**Estratto della fonte:**
Cannes, a differenza di Venezia, ha mantenuto negli anni un atteggiamento prudente, se non ostile, verso i leader dell’intrattenimento domestico, scommettendo ancora sul grande schermo. Del resto, la Francia è la culla del cinema: dai fratelli Lumière a oggi le generazioni di spettatori transalpini si sono trasmesse la passione per i film insieme al latte materno. Tuttavia, ora, dall’affascinante mondo della Costa Azzurra potrebbe arrivare il rilancio definitivo dell’intero settore anche nel resto del mondo.
Evviva il cinema. Ma con quali film?

**Consegna A:** Estrai dal testo su Cannes il passo che comincia con "Cannes, a differenza" e prosegue fino a "con quali film?".
**Consegna B:**
Rispondi a queste domande sul testo su Cannes:
(i) Quale festival viene messo a confronto con Cannes?
(ii) Quale paese è definito la culla del cinema?
(iii) Da chi partono le generazioni di spettatori transalpini citate?
**Consegna C:** Prosegui il testo su Cannes e il grande schermo dopo la domanda "Ma con quali film?".

**Dati forniti:**

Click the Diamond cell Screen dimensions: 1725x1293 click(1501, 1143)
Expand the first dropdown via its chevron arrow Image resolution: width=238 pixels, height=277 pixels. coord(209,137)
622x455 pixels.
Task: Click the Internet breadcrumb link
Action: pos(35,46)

**Risultato A:**
Cannes, a differenza di Venezia, ha mantenuto negli anni un atteggiamento prudente, se non ostile, verso i leader dell’intrattenimento domestico, scommettendo ancora sul grande schermo. Del resto, la Francia è la culla del cinema: dai fratelli Lumière a oggi le generazioni di spettatori transalpini si sono trasmesse la passione per i film insieme al latte materno. Tuttavia, ora, dall’affascinante mondo della Costa Azzurra potrebbe arrivare il rilancio definitivo dell’intero settore anche nel resto del mondo.
Evviva il cinema. Ma con quali film?

**Risultato B:**
(i) Venezia.
(ii) La Francia.
(iii) Dai fratelli Lumière.

**Risultato C:**
La selezione di quest’anno risponde a criteri di attenzione al globale, ma anche di esaltazione del prodotto europeo. Sono tanti gli autori continentali pronti a darsi (artisticamente) battaglia per i premi maggiori. Tra di loro troviamo alcuni “venerati maestri” come il tedesco Wim Wenders, che in fondo il nuovo cinema europeo lo ha un po’ fondato nella seconda parte degli anni Sessanta. Un altro gradito ritorno è quello del lunatico finlandese Aki Kaurismaki, che promette nuove incursioni nel suo mondo surreale e congelato; o Ken Loach, mai domo nel denunciare le storture del capitalismo e per fortuna bugiardo quando alcuni anni fa aveva dichiarato il suo addio alle scene. Nutrito anche il plotone francese, ma questo obbedisce all’orgoglio nazionale di cui sopra. Noi in particolare aspettiamo con curiosità l’opera di due registe molto diverse tra loro, unite solo dal nome di battesimo (Catherine), ma sempre capaci di scuotere con provocatorio talento: parliamo di Breillat e Corsini. Insieme a film turchi, africani, cinesi e americani, gli autori in concorso dovranno raccontarci come sta il cinema in questo difficile presente ed aiutarci a leggerlo attraverso la lente delle storie di vita.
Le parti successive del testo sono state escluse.